* _Extract to read_:
[Start of Attachment]

SUMMARY OF MAMMOGRAPHY AND DBT BREAST IMAGING DATA SETS. FOR EACH LESION IN A DBT VOLUME, FIVE UNIQUE ROIS CENTERED AT THE CENTRAL SLICE WERE EXTRACTED

Data set	No. of viewa	No. of unique ROIs	No. of malignant ROIs	No. of benign ROIs	No. of ROIs after data augmentation
Mammography
Training	1,335	1,545	604	941	12, 360
UM-SFM	748	886	317	569	7,088
DDSM-SFM	277	322	191	131	2,576
UM-DM	310	337	96	241	2,696
Test	907	909	453	456	7,272
UM-SFM	907	909	453	456	7,272
Total	2,242	2,454	1,057	1,397	19,632
DBT
Training	230	1,140	590	550	9,120
UM-DBT	92	450	155	295	3,600
MGH-DBT	138	690	435	255	5,520
Test	94	445	150	295	3,560
UM-DBT	94	445	150	295	3,560
Total	324	1,585	740	845	12,680

^aA view in mammography or DBT is a compression direction of the breast during x-ray imaging. For example, a screening examination generally includes a craniocaudal (CC) view and a mediolateral oblique (MLO) view of each breast.

TABLE II.

SUMMARY OF IMAGE PROPERTIES OF THE MAMMOGRAPHY AND DBT BREAST IMAGES USED IN THIS STUDY.

Data set	Source	Device	Gray level range	Pixel size (mm)
Mammography
UM-SFM	University of Michigan	Lumiscan85 laser scanner	12 bits	0.05 × 0.05
UM-DM	University of Michigan	GE Senographe 200D FFDM	14 bits	0.1 × 0.1
DDSM-SFM	Digital Database for Screening Mammography	Lumisys 200 laser scanner	12 bits	0.05 × 0.05
DBT
UM-DBT	University of Michigan	GE GEN2 prototype DBT system	12 bits	0.1 × 0.1a
MGH-DBT	Massachusetts General Hospital	GE prototype DBT system	12 bits	0.1 × 0.1a

^aThe DBT volumes were reconstructed at 1 mm slice spacing.

B. CNN structure

As shown in Fig. 1(a), the ImageNet-trained AlexNet CNN structure has five convolutional layers and three fully connected layers connected with max-pooling and normalization layers; the last fully connected layer is a softmax layer with 1000 outputs. [28] To adapt the ImageNet CNN trained for a 1000-class task to a 2-class mammography task, two fully connected layers were appended to the end of the network with 100 and 2 nodes, respectively. A similar approach of dropping the number of nodes in the last fully connected layer by adding additional layers was proposed by Oquab et al. [31] The same CNN structure was used for both stage 1 and stage 2 transfer learning. Table III lists the number of neurons, the filter sizes and the number of nodes in each layer including the two additional fully connected layers (F₄ and F₅). The CNN was trained with mini-batch stochastic gradient descent optimization using a batch size of 128 to maximize the multinomial logistic regression objective [28] on a Tesla K40 GPU. The output score of each sample from the softmax layer of the CNN was used as a decision variable for receiver operating characteristic (ROC) analysis [32] and the area under the ROC curve (AUC) was used as a performance measure. Trapezoidal rule was used to estimate the AUC during iterations for its efficiency. From our previous study [33], we observed that a momentum of 0.9 and an initial learning rate of 0.001 would reach stable plateau within 200 epochs for our studied task. We therefore used these parameters for the current study.

[End of Attachment]

* _To do_:
**1)** In the extract on mammography and DBT data, duplicate the part starting at "SUMMARY OF IMAGE" and ending at "mm slice spacing.".
**2)** Using the extract on mammography and DBT data, answer these:
(a) What batch size was used to train the CNN?
(b) At what slice spacing were the DBT volumes reconstructed?
(c) Which institution is listed as the source of the MGH-DBT data set?
None of the work here uses the listing, so it can be ignored.

* _Records shown_:
[Start of Attachment]

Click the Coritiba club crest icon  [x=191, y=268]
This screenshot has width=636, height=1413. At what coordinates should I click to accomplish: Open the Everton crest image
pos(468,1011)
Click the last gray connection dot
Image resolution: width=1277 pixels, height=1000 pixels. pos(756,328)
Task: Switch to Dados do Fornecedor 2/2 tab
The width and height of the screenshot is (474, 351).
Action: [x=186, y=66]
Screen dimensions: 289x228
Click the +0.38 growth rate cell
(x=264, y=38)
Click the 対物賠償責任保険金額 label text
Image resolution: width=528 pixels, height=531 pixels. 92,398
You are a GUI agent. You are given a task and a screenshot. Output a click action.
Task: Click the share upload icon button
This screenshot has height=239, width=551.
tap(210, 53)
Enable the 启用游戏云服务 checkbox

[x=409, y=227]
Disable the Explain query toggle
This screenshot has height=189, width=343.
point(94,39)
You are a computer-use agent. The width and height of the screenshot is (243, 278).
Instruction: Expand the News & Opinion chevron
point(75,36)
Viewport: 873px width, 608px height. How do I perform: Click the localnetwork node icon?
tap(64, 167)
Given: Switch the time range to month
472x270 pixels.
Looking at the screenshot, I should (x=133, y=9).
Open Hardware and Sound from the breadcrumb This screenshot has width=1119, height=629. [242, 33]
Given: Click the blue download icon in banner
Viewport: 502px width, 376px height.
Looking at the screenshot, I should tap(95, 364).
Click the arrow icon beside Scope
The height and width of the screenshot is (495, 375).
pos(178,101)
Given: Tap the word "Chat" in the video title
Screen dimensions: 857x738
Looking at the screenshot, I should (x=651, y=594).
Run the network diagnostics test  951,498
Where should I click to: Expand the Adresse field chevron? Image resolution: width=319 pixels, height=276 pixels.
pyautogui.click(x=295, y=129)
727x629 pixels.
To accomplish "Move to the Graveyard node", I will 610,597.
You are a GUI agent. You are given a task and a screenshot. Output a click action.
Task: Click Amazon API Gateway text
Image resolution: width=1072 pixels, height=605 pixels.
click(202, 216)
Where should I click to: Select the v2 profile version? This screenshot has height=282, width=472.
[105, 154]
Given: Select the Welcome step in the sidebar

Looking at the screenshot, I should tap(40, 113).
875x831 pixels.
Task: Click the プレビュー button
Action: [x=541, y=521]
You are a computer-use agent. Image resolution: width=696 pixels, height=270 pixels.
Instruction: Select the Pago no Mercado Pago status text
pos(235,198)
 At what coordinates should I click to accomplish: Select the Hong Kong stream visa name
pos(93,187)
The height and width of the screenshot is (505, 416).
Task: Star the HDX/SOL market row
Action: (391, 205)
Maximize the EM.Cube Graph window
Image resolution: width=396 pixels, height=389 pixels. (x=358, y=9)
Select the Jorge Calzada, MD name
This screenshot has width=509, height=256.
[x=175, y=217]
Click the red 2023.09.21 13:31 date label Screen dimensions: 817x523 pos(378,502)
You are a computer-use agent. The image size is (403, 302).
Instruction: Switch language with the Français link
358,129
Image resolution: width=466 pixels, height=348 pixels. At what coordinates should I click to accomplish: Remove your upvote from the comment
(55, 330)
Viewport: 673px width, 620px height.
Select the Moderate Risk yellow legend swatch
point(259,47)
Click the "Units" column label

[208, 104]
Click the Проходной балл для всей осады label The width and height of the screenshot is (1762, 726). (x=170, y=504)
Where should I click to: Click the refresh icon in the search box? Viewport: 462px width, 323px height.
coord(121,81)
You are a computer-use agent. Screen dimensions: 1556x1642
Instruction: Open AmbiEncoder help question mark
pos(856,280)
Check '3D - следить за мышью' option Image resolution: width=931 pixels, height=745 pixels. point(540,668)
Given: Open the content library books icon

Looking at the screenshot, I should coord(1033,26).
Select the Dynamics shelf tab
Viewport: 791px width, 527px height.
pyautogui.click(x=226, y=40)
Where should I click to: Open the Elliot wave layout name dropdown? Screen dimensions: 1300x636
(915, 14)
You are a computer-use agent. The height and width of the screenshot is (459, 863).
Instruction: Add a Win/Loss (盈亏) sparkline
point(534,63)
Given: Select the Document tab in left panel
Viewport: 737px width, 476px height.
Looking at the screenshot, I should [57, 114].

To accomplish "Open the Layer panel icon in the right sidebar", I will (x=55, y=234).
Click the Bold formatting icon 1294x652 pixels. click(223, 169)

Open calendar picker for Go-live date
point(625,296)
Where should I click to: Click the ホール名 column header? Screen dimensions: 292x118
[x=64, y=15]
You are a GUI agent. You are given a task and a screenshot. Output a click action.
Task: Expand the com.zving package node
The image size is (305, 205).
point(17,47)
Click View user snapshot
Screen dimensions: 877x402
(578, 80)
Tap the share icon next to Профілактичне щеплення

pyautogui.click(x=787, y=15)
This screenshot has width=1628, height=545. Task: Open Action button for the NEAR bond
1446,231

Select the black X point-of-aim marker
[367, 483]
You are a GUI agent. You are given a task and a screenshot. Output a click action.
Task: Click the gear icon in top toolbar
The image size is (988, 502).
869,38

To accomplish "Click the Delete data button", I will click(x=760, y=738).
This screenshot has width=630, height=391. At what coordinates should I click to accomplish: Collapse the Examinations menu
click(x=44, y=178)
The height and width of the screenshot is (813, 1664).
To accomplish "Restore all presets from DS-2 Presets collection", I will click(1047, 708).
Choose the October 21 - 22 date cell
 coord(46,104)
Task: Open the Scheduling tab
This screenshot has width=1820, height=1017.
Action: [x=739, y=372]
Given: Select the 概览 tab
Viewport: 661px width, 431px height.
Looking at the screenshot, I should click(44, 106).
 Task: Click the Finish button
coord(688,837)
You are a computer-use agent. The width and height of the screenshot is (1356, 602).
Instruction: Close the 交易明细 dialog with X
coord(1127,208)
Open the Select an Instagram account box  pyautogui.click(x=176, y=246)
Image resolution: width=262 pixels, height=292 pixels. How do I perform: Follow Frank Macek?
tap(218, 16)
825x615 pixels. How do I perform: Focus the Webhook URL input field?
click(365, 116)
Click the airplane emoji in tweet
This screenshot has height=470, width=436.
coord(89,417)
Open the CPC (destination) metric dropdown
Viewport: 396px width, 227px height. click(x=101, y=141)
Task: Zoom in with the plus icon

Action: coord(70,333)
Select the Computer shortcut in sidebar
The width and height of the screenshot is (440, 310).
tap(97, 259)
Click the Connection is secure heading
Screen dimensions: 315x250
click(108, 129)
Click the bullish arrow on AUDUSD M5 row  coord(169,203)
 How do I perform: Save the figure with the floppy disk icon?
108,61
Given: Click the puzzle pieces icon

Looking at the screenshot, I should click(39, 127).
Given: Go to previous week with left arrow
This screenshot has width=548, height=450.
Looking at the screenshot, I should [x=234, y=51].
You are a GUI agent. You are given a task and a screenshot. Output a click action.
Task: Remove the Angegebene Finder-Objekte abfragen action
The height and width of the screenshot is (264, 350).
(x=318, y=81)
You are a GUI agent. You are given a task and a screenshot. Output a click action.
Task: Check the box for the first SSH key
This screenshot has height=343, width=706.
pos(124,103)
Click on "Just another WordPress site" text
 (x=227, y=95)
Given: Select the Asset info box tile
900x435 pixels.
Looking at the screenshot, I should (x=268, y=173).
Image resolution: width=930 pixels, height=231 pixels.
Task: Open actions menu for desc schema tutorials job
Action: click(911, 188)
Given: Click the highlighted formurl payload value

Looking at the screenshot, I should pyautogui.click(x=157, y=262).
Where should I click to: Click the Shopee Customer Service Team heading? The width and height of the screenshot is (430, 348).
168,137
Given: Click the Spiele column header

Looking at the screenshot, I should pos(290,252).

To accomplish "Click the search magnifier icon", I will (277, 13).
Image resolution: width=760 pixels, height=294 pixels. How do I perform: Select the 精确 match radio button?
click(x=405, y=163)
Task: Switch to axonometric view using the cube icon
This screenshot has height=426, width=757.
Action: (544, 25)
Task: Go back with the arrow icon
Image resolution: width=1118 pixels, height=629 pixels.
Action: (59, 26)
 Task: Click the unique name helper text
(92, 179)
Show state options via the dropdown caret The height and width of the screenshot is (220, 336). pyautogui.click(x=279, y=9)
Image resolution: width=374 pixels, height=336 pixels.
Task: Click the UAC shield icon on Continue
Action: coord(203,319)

[End of Attachment]

* _Solutions for each task_:
**1)**
SUMMARY OF IMAGE PROPERTIES OF THE MAMMOGRAPHY AND DBT BREAST IMAGES USED IN THIS STUDY.

Data set	Source	Device	Gray level range	Pixel size (mm)
Mammography
UM-SFM	University of Michigan	Lumiscan85 laser scanner	12 bits	0.05 × 0.05
UM-DM	University of Michigan	GE Senographe 200D FFDM	14 bits	0.1 × 0.1
DDSM-SFM	Digital Database for Screening Mammography	Lumisys 200 laser scanner	12 bits	0.05 × 0.05
DBT
UM-DBT	University of Michigan	GE GEN2 prototype DBT system	12 bits	0.1 × 0.1a
MGH-DBT	Massachusetts General Hospital	GE prototype DBT system	12 bits	0.1 × 0.1a

^aThe DBT volumes were reconstructed at 1 mm slice spacing.

**2)**
(a) 128
(b) 1 mm
(c) Massachusetts General Hospital